Ramón Climent

Personal information
- Full name: Ramón Juan Climent Morales
- Date of birth: 7 September 1929
- Place of birth: Quinta Normal, Santiago, Chile
- Date of death: 4 December 2003 (aged 74)
- Place of death: Chile
- Position: Midfielder

Youth career
- Unión Florida
- Iberia

Senior career*
- Years: Team / Apps / (Gls)
- 1949: Bádminton
- 1950–1955: Ferrobádminton [es]
- 1956–1957: Rangers
- 1958–1959: Palestino
- 1960–1962: Selección Schwager [es]
- 1963: Selección Lota

International career
- 1956: Chile / 2 / (0)

Managerial career
- 1967: Lister Rossel
- 1973–1975: Everton
- 1976: Ñublense
- 1977: Coquimbo Unido
- 1978: Rangers
- 1979: Coquimbo Unido
- 1979: Deportes La Serena
- 1982–1983: Regional Atacama
- 1985: Green Cross-Temuco
- 1985: Lota Schwager
- 1988: Audax Italiano
- 1988–1989: Lota Schwager
- 1990: Coquimbo Unido
- 1992: Colchagua
- 1993: Deportes Puerto Montt

= Ramón Climent (footballer, born 1929) =

Chilean football manager and player

Ramón Juan Climent Morales (7 September 1929 – 4 December 2003) was a Chilean football manager and player who played as a midfielder.

==Playing career==
Born in Santiago, Chile, Climent was with Unión Florida from Quinta Normal commune and Iberia from Santiago as a youth player. After reinforcing the football team of Chilean Air Force Cadets as a Chilean Army conscript, he joined Bádminton in 1949, his first club at professional level.

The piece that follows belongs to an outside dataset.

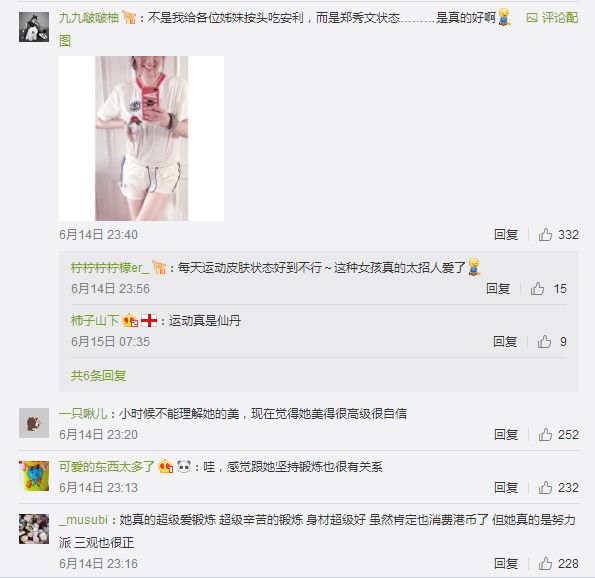This screenshot has width=595, height=578.
Task: Reply to 柠柠柠柠檬er_'s comment
Action: [498, 289]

Following Bádminton, Climent played for Ferrobádminton, Rangers and Palestino in the Chilean Primera División. He also represented the town teams of both Schwager and Lota.

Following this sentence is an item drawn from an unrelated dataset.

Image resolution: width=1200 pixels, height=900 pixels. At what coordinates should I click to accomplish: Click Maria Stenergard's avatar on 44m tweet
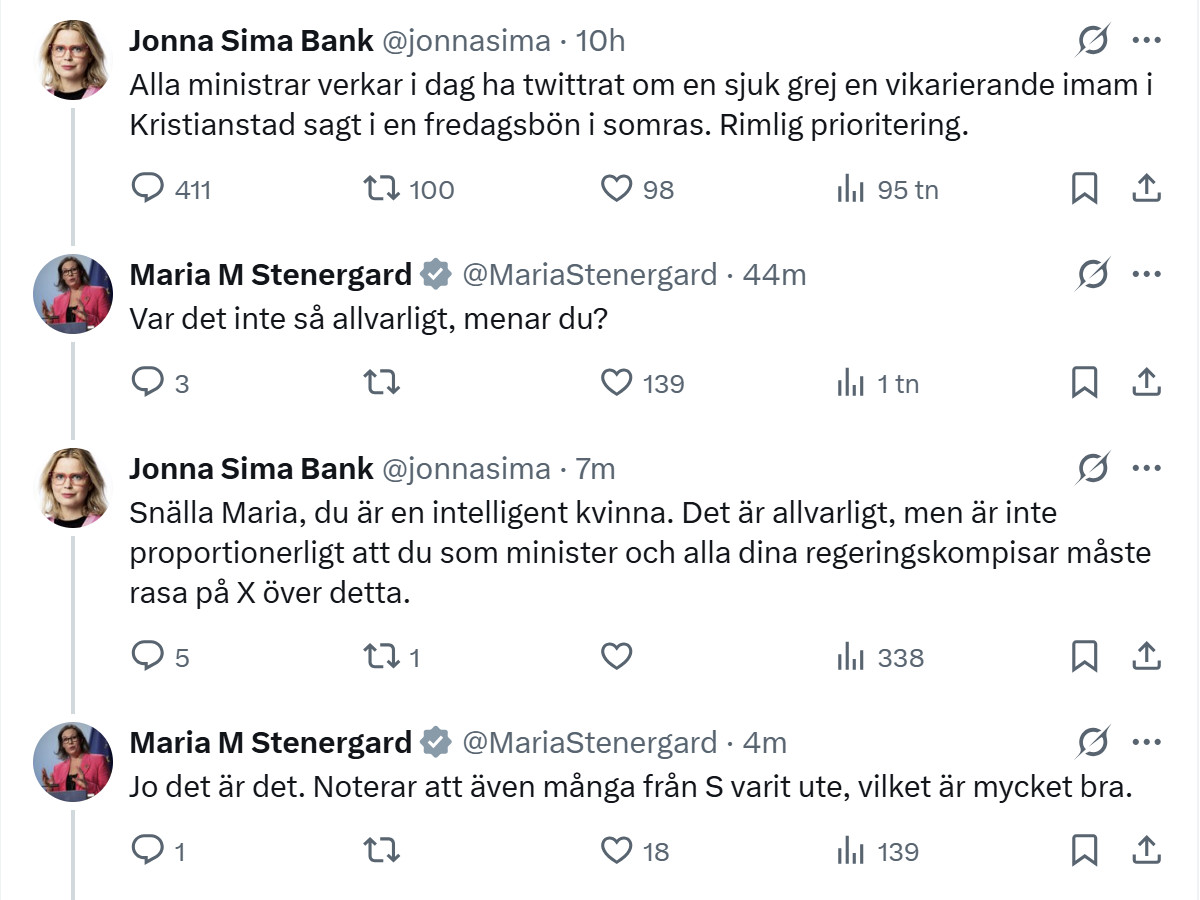coord(73,292)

At international level, Climent made two appearances for Chile at the 1956 Panamerican Championship.

==Managerial career==
With an extensive career in his homeland, Climent led clubs such as Lister Rossel, Everton, Ñublense, Coquimbo Unido, Green Cross-Temuco, Lota Schwager, among others.

He won the Chilean Segunda División with Everton in 1974 and Coquimbo Unido in 1977.

==Personal life==
His father was Spanish and served as a football leader for clubs in Quinta Normal. His older brother also played football at amateur level.